**YOUR GOAL**
Look through the data below for the line with "Open comments icon showing 1.7万" and the line with "Task: Select the Thứ tư 09/08/2023 date tab", then output those two and all lines in between, exactly as written.
*** Opening DATA FOR PROCESSING ***
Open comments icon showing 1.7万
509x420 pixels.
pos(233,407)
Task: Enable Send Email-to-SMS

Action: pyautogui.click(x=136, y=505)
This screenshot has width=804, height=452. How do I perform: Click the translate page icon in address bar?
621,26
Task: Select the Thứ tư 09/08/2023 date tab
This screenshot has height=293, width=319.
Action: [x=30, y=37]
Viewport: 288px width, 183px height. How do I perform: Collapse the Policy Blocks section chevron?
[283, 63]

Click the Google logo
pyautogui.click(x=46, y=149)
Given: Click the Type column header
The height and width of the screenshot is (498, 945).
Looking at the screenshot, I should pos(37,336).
*** Closing DATA FOR PROCESSING ***
*** Opening DATA FOR PROCESSING ***
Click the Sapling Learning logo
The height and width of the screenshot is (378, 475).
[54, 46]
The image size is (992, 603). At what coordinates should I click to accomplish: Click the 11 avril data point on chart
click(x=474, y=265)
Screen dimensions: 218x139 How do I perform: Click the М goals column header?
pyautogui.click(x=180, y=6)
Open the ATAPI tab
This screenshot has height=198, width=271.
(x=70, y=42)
*** Closing DATA FOR PROCESSING ***
*** Opening DATA FOR PROCESSING ***
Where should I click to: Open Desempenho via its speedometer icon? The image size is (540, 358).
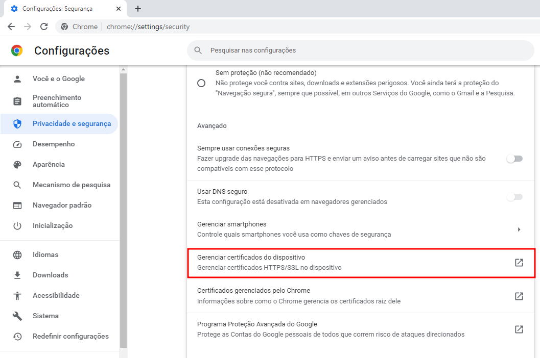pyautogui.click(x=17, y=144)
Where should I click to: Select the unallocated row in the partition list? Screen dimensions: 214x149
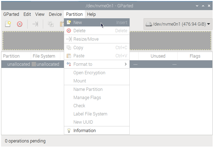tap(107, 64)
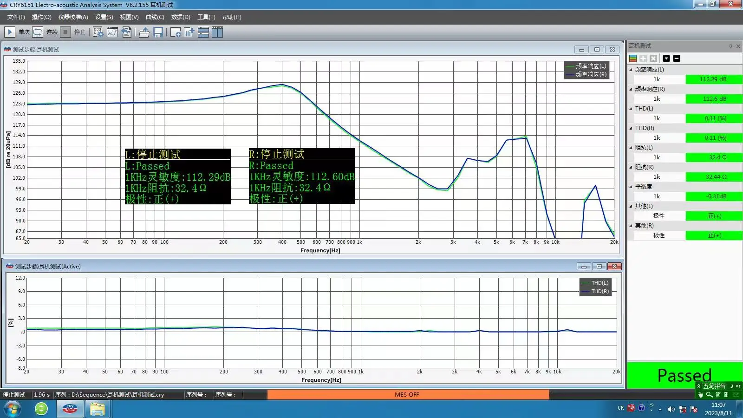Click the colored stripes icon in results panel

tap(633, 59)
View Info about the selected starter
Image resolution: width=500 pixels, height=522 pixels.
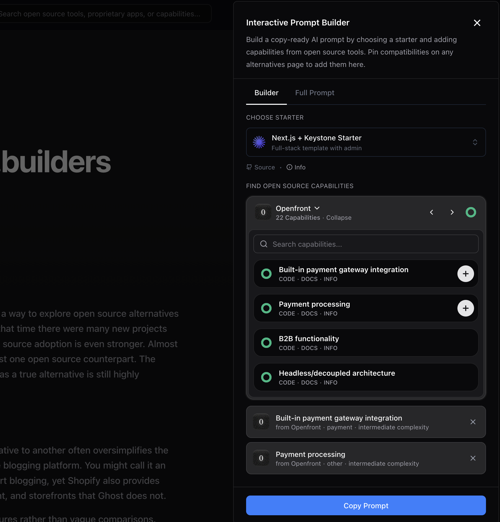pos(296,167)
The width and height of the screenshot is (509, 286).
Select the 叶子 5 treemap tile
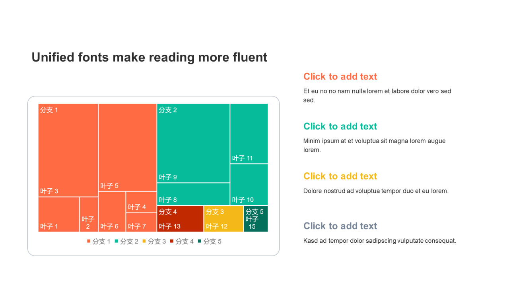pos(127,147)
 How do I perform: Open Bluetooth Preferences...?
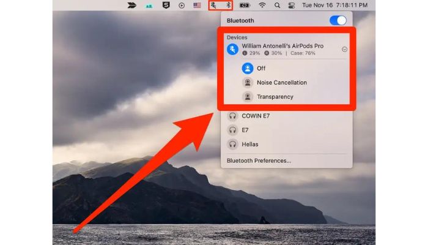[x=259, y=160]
*** Closing DATA FOR PROCESSING ***
**ANSWER AREA**
Open comments icon showing 1.7万
509x420 pixels.
pos(233,407)
Task: Enable Send Email-to-SMS

Action: pyautogui.click(x=136, y=505)
This screenshot has width=804, height=452. How do I perform: Click the translate page icon in address bar?
621,26
Task: Select the Thứ tư 09/08/2023 date tab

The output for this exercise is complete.